■ Given data:
----

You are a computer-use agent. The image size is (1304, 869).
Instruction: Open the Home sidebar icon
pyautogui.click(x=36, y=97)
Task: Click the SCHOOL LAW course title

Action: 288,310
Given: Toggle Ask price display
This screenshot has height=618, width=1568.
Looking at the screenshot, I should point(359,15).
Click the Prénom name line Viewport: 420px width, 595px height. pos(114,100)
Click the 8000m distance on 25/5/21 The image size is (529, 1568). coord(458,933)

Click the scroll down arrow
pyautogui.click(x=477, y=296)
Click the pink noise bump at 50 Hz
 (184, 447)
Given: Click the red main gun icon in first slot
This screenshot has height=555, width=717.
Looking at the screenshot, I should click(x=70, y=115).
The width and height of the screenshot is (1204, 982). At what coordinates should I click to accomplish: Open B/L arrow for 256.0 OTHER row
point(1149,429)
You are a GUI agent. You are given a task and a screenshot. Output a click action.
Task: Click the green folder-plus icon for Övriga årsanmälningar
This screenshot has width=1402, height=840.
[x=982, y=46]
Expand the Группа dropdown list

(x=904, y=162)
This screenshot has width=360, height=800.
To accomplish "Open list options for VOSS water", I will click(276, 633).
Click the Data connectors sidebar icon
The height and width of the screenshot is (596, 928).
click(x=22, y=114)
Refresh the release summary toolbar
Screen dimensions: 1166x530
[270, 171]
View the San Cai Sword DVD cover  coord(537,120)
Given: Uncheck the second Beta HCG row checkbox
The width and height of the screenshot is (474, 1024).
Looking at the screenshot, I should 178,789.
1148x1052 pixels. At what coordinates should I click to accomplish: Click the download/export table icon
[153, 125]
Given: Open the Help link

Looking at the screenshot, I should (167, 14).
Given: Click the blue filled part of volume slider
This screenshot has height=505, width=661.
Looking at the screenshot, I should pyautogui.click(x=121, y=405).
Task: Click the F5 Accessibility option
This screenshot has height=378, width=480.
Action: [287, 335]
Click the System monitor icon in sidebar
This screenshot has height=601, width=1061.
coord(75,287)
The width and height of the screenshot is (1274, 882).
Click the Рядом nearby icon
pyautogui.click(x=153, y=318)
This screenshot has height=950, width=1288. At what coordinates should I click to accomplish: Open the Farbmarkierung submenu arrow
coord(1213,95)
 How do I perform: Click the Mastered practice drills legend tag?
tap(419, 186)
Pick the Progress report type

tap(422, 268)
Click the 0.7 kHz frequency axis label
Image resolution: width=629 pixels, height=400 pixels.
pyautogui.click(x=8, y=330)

----

■ Task objective: A bare number is expected: how many lines above contain the word "size"?

■ Solution to the problem: 2